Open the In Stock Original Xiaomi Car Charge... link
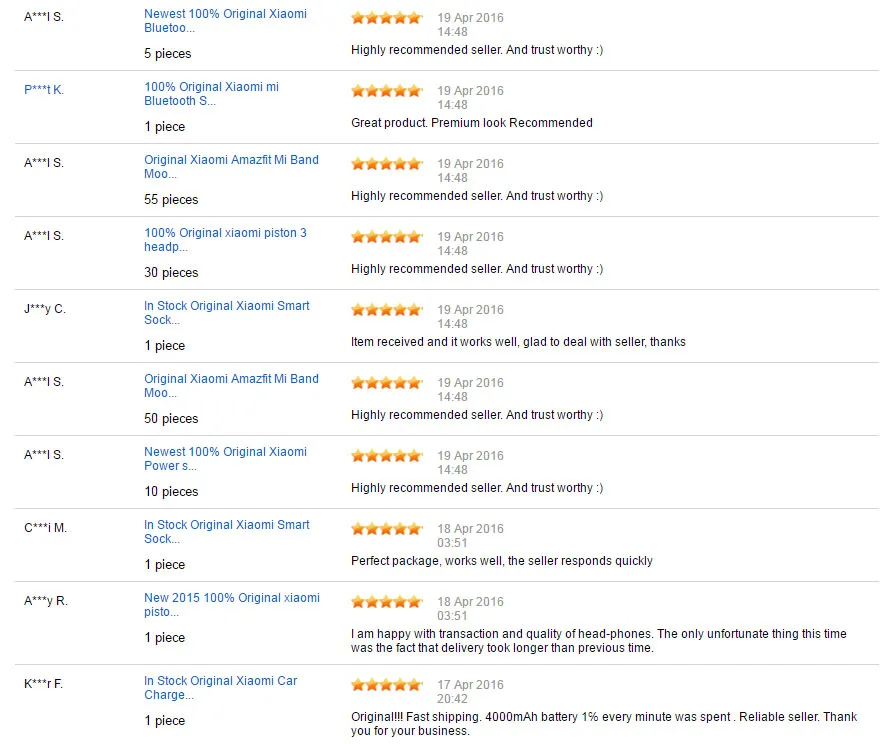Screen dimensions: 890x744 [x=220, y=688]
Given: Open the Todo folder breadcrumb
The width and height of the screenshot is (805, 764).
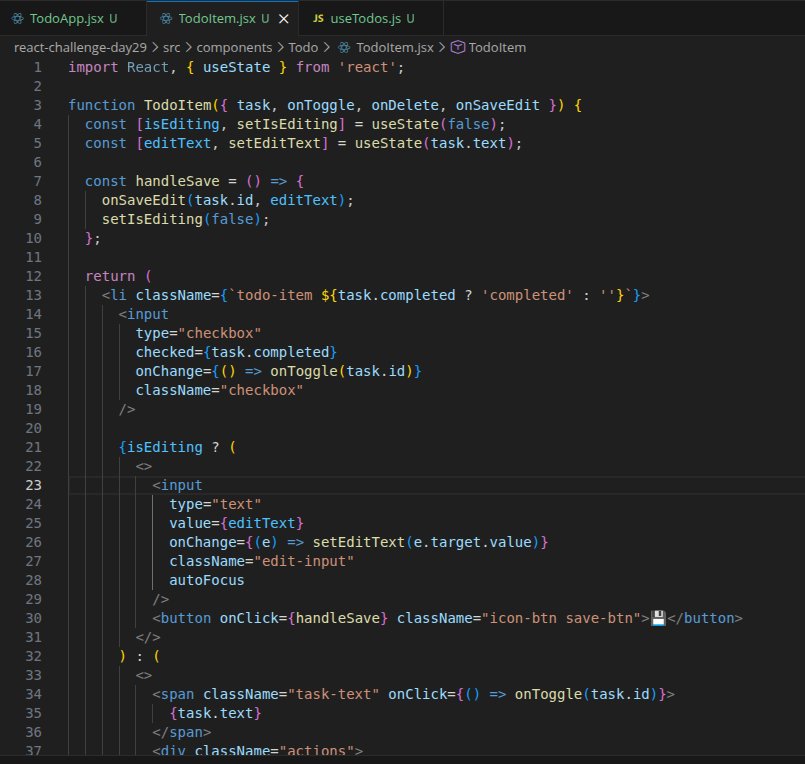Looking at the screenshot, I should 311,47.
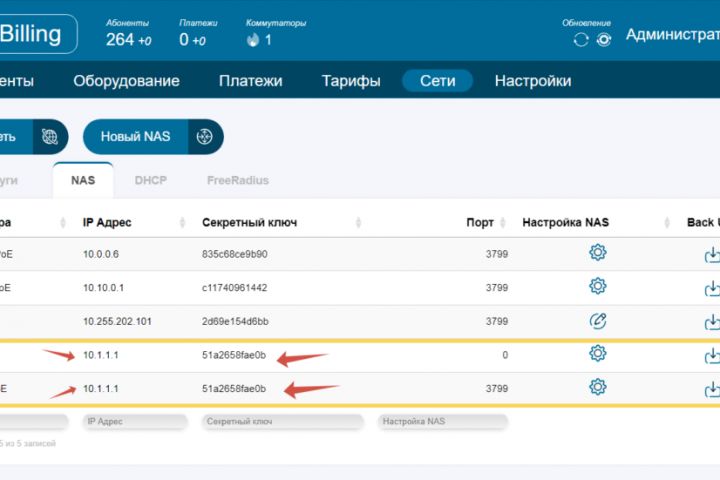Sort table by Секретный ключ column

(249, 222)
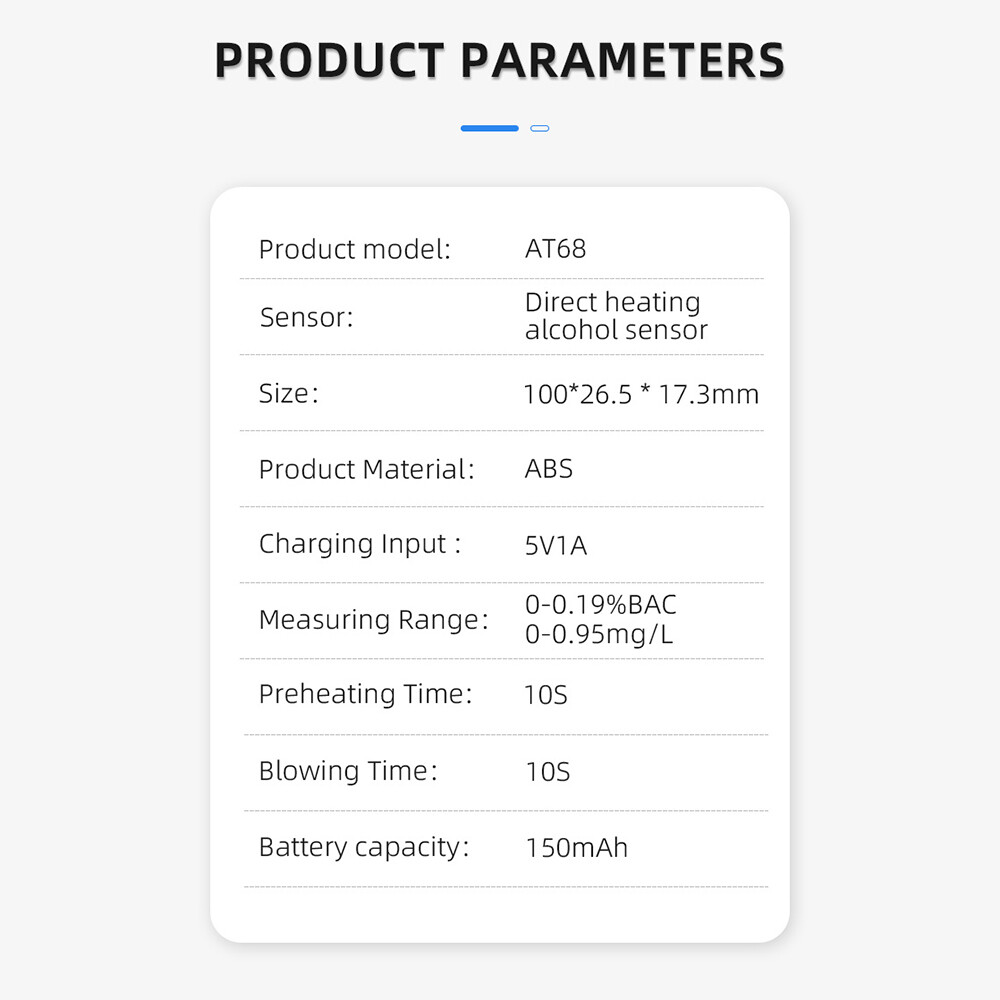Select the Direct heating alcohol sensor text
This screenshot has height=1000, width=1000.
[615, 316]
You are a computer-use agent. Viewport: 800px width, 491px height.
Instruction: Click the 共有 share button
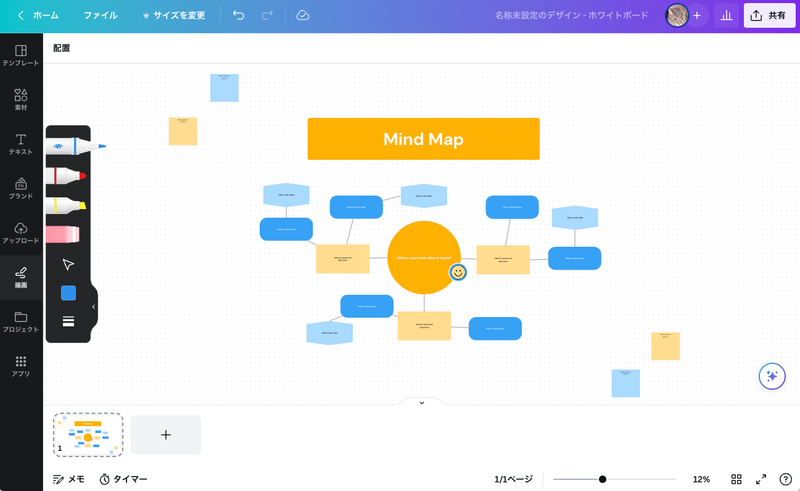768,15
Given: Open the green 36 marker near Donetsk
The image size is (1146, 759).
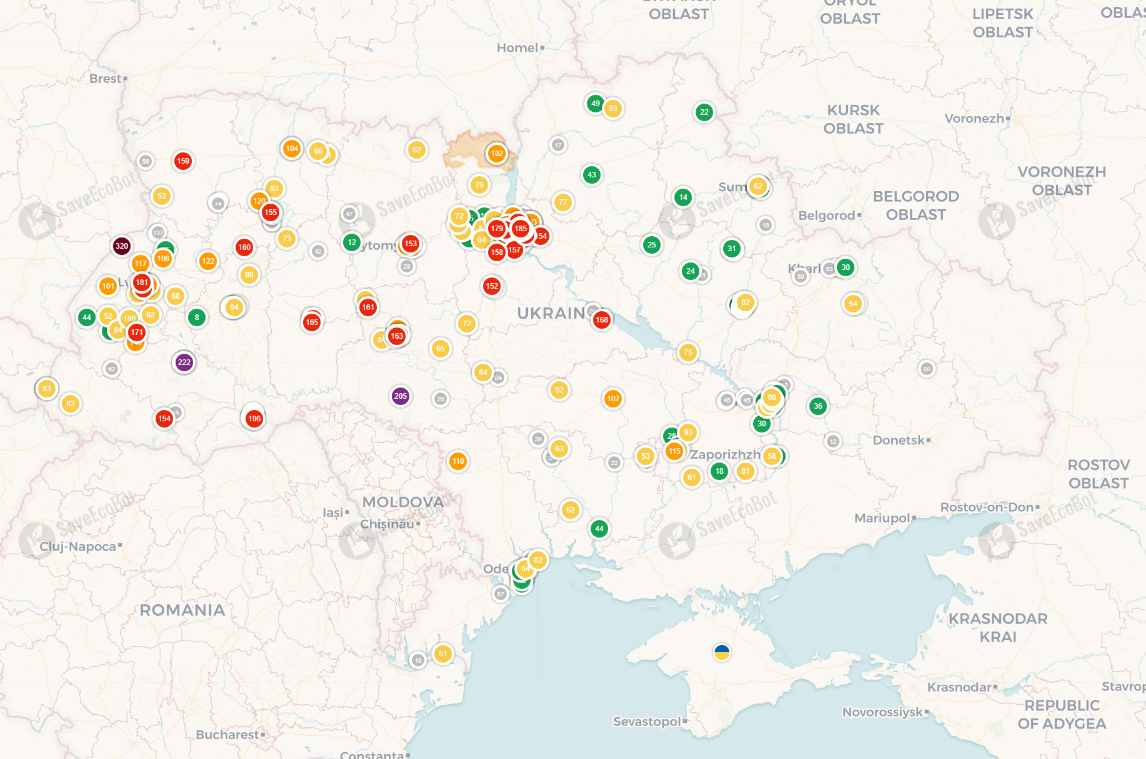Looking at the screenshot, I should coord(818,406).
* * *
The task
Write the listing out again in full and unchanged, minus any pictures.

Output of the task
Open the In Stock Original Xiaomi Car Charge... link
Screen dimensions: 890x744 [x=220, y=688]
Given: Open the Todo folder breadcrumb
The width and height of the screenshot is (805, 764).
Looking at the screenshot, I should 311,47.
Sort table by Секретный ключ column

(249, 222)
Select the Direct heating alcohol sensor text
This screenshot has height=1000, width=1000.
[615, 316]
You are a computer-use agent. Viewport: 800px width, 491px height.
Instruction: Click the 共有 share button
768,15
Given: Open the green 36 marker near Donetsk
The image size is (1146, 759).
Looking at the screenshot, I should coord(818,406).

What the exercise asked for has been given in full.